On Wed, Oct 16, 2019 at 10:27:12AM +0200, Jesper Dangaard Brouer wrote:
> On Tue, 15 Oct 2019 19:28:51 -0700
> Alexei Starovoitov <alexei.starovoitov@gmail.com> wrote:
> > On Mon, Oct 14, 2019 at 02:35:45PM +0200, Toke Høiland-Jørgensen wrote:
> > > Alexei Starovoitov <alexei.starovoitov@gmail.com> writes:
> > > > On Wed, Oct 09, 2019 at 10:03:43AM +0200, Toke Høiland-Jørgensen wrote:  
> > > >> Alexei Starovoitov <alexei.starovoitov@gmail.com> writes:
[...]
> > > > If you disagree please explain _your_ problem again.
> > > > Saying that fb katran is a use case for chaining is, hrm, not correct.  
> > > 
> > > I never said Katran was the driver for this. I just used Katran as one
> > > of the "prior art" examples for my "how are people solving running
> > > multiple programs on the same interface" survey.  
> > 
> > and they solved it. that's the point.
> > 
> > > What I want to achieve is simply the ability to run multiple independent
> > > XDP programs on the same interface, without having to put any
> > > constraints on the programs themselves. I'm not disputing that this is
> > > *possible* to do completely in userspace, I just don't believe the
> > > resulting solution will be very good.  
> > 
> > What makes me uneasy about the whole push for program chaining
> > is that tc cls_bpf supported multiple independent programs from day one.
> > Yet it doesn't help to run two firewalls hooked into tc ingress.
> 
> I do understand your concerns.
> 
> Let me explain why I believe TC cls_bpf multiple independent programs
> have not seen much usage.
> 
> First of all the TC-tool is notorious difficult to use and configure (I
> admit, I struggle with this myself every single time). (The TC layer
> have some amazing features, like hash based lookup, that never get used
> due to this).

We do use cls_bpf heavily in Cilium, but I don't necessarily agree on
the notorious difficult to use aspect (at least for tc + BPF): i) this
is abstracted away from the /user/ entirely to the point that this is an
implementation detail he doesn't need to know about, ii) these days most
access to these hooks is done programmatically, if this is a worry, then
lets simply add a cls_bpf pendant for APIs like bpf_set_link_xdp_fd() we
have in libbpf where you only pass in ifindex, direction (ingress/egress)
and priority of the program so that underneath it sets up cls_act qdisc
with a cls_bpf instance that makes the whole thing foolproof, e.g.:

  int bpf_set_link_tc_fd(int ifindex, int fd, enum bpf_tc_dir dir,
                         __u32 priority, __u32 flags);

The flags could be similar to XDP: 0 or xxx_FLAGS_UPDATE_IF_NOEXIST and
xxx_FLAGS_HW_MODE. The problem that might be easy to miss via tc cmdline
tool is that when you don't specify explicit prio/handle upon tc replace,
then it auto-allocates one and keeps adding new programs instead of
replacing the old ones, but this quirk can be solved via API like above.
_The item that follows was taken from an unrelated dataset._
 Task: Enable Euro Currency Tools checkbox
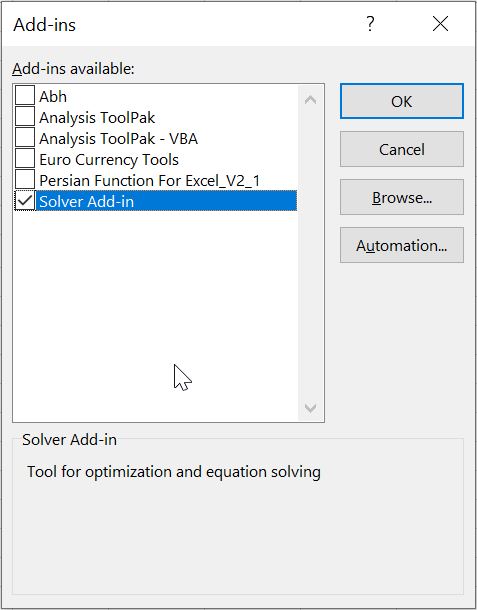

> Second, the multiple "independent programs", are actually not
> independent, because the current running program must return
> TC_ACT_UNSPEC to allow next bpf-prog to run.  Thus, it is not really
> usable.

I'd argue that unless the only thing you do in your debugging program is
to introspect (read-only) the packet at the current point, you'd run into
a similar coordination issue, meaning, the "independent programs" works
for simple cases where you only have ACCEPT and DROP policy, such that
you could run through all the programs and have precedence on DROP.

But once you have conflicting policies with regards to how these programs
mangle and redirect packets, how would you handle these? I'd argue it's
a non-trivial task to outsource if /admins/ are supposed to do manual
order adjustments and more importantly to troubleshoot issues due to
them. Potentially debugging hooks would make that easier to avoid
recompilation, but it's more of a developer task.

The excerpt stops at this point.